Me levanto y doy gracias en silencio. Pongo los pies sobre el suelo frío de mármol. A tientas descubro las zapatillas escondidas bajo la cama. Doy las gracias por cosas, sentimientos, personas… Un clínex blanco en mi mano, dos en la mesilla de noche, la cuchara del jarabe para la tos, un sinfín de caramelillos de colores de sabores a menta a miel, forman una fila desordenada en el tocador.
El termómetro me acusa. Estoy oficialmente resfriada, pero sigo dando las gracias y no, no es la fiebre. Cuando me encuentro ante el espejo de mi cuarto de baño ante el que se me escapa un estornudo gigantesco y ruidoso, me doy cuenta de que he dado las gracias bastantes veces. ¿Incongruente con mi estado? Tal vez, pero aún con unos grados febriles en mi organismo y por ende en mi mente, yo descubro cada mañana que estoy agradecida a la vida.
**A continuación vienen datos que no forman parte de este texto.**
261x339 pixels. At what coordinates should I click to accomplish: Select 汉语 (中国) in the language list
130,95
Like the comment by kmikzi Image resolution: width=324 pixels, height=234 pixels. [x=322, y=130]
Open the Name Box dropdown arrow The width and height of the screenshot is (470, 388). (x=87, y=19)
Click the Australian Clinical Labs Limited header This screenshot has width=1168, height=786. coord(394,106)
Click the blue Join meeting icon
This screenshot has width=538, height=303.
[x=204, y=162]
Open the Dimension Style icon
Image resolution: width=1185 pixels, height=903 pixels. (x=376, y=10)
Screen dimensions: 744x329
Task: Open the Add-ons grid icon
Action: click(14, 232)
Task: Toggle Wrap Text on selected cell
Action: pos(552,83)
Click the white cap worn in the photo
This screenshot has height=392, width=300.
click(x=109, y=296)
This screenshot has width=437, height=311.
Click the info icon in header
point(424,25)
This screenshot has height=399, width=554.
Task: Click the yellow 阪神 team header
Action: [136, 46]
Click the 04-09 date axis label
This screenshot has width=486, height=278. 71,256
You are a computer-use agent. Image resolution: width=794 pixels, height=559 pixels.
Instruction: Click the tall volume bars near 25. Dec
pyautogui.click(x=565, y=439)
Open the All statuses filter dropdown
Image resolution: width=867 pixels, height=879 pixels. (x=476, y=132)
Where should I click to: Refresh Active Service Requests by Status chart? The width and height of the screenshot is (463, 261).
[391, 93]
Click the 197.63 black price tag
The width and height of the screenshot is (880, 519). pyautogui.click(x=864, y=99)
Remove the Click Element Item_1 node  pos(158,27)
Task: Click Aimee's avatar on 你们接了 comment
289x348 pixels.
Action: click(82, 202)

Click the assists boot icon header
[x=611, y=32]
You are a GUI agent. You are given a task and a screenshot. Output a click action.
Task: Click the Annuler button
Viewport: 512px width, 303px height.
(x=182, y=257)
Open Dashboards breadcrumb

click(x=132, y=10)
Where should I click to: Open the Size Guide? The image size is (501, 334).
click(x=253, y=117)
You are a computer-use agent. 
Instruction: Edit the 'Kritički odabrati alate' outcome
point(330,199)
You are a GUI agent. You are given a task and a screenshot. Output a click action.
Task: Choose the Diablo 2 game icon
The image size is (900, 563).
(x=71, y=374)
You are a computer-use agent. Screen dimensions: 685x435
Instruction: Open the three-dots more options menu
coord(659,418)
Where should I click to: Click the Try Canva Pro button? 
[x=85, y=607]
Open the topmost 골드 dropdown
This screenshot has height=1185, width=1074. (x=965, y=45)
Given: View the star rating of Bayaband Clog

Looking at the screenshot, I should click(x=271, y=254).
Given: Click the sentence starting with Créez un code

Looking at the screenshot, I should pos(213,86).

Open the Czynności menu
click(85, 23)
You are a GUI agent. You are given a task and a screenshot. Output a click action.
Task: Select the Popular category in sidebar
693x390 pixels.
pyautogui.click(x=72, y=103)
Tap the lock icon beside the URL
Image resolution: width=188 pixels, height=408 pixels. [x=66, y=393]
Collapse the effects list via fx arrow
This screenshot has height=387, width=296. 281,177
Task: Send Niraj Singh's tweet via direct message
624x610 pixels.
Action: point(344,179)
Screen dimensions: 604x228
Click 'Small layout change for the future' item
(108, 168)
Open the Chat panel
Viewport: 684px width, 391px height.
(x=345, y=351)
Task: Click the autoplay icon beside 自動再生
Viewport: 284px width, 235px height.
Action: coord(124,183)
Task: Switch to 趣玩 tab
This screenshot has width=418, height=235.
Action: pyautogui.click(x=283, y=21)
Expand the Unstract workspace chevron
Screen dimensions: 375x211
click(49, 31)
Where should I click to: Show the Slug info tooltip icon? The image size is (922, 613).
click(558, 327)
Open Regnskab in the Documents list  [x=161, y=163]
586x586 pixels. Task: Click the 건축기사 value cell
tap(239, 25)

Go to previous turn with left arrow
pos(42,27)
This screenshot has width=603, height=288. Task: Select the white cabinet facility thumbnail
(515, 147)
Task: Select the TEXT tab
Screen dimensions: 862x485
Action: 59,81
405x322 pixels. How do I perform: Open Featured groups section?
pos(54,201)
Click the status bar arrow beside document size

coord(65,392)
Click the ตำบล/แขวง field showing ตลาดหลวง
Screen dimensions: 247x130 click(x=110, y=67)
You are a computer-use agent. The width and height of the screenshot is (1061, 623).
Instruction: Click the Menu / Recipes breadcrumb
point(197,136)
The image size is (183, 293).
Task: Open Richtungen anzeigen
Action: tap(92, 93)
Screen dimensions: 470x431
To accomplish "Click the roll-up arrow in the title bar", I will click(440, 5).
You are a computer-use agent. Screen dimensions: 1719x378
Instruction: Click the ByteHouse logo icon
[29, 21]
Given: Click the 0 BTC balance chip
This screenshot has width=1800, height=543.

¡Gracias! ¡Gracias! Un café recién hecho me devuelve la fe en la gratitud, fe que no había perdido solo que ahora junto con el paracetamol y la tostada integral, ha subido unos enteros. Me lloran los ojos. Gracias por tener ojos con los que leer o mirar por la ventana este otoño cálido. Recuerdo aquel estornudo con un tribunal ante mí escuchando la tesis de mi carrera. Fue como el de hace un momento, salvo que en circunstancias embarazosas. Gracias a aquel momento tal vez desperté, llamé la atención de aquellas buenas gentes. Alguien me ofreció un pañuelo de papel y yo di las gracias. Bebí un poco de agua y seguí con la exposición. Fue un éxito de nota.
No tengo cuerpo para nada. ¡Gracias! Porque acabo de darme cuenta de que tengo una lista fantástica de cosas que, seguramente hoy no haré, pero son proyectos de vida que me suenan a gloria incluso con los oídos taponados. En fin me vuelvo al dormitorio. ¡Oh, gracias querida cama!